# CEO Envelopes



## Gene53 (Sep 24, 2008)

[FONT=Verdana,]A fellow had just been hired as the new CEO of a large high tech corporation. The CEO who was stepping down met with him privately and presented him with three numbered envelopes. "Open these if you run up against a problem you don't think you can solve," he said. 

Well, things went along pretty smoothly, but six months later, sales took a downturn and he was really catching a lot of heat. About at his wits's end, he remembered the envelopes. He went to his drawer and took out the first envelope. The message read, "Blame your predecessor." 

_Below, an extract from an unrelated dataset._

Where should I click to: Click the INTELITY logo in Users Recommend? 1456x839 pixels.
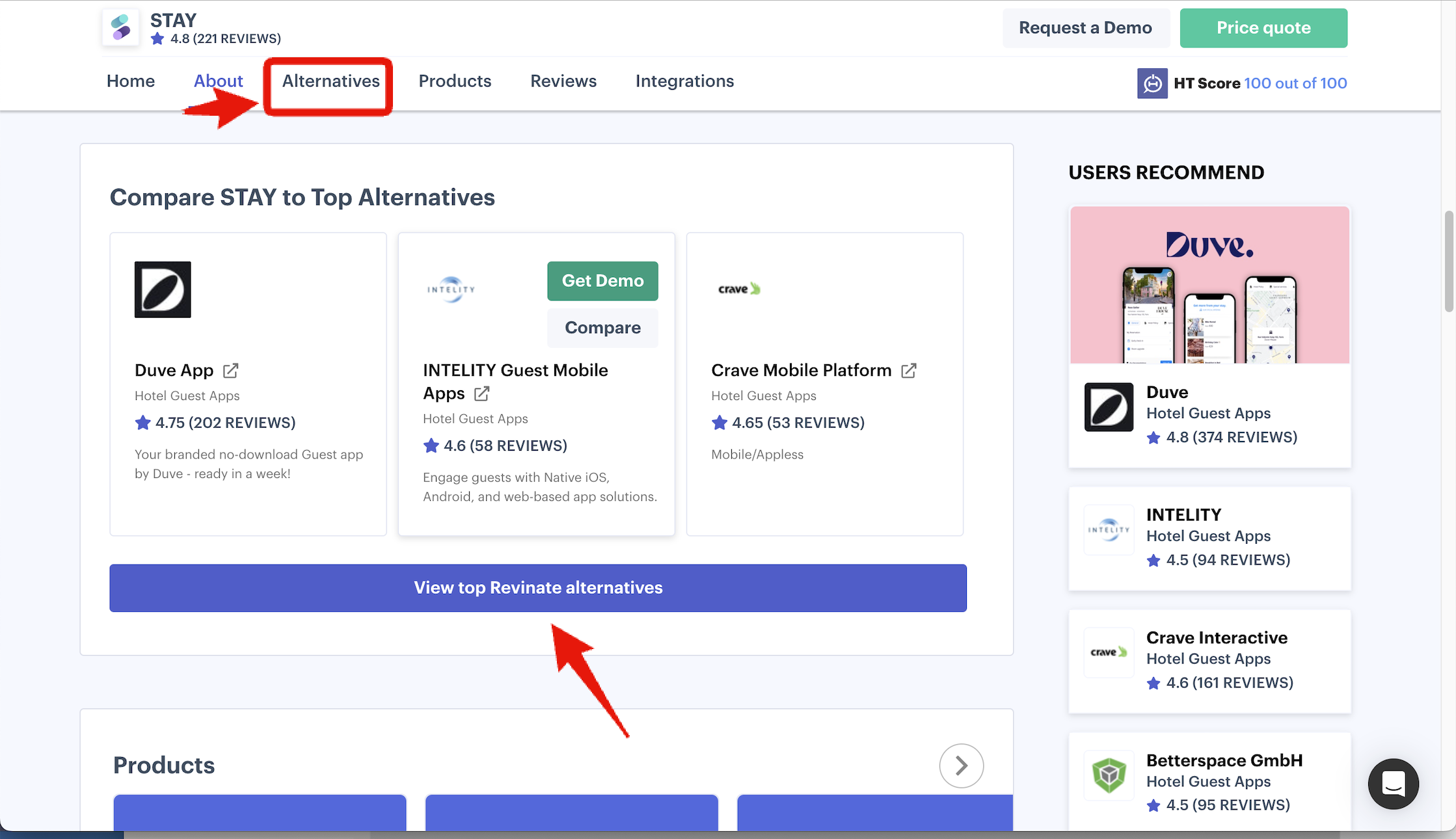point(1109,529)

The new CEO called a press conference and tactfully laid the blame at the feet of the previous CEO. Satisfied with his comments, the press -- and Wall Street -- responded positively, sales began to pick up and the problem was soon behind him. 

About a year later, the company was again experiencing a slight dip in sales, combined with serious product problems. Having learned from his previous experience, the CEO quickly opened the second envelope. The message read, "Reorganize." This he did, and the company quickly rebounded. 

After several consecutive profitable quarters, the company once again fell on difficult times. The CEO went to his office, closed the door and opened the third envelope. The message said, "Prepare three envelopes."[/FONT]


----------



## Meg (Sep 24, 2008)

Hehe


----------



## Cat Dancer (Sep 24, 2008)

That's funny.


----------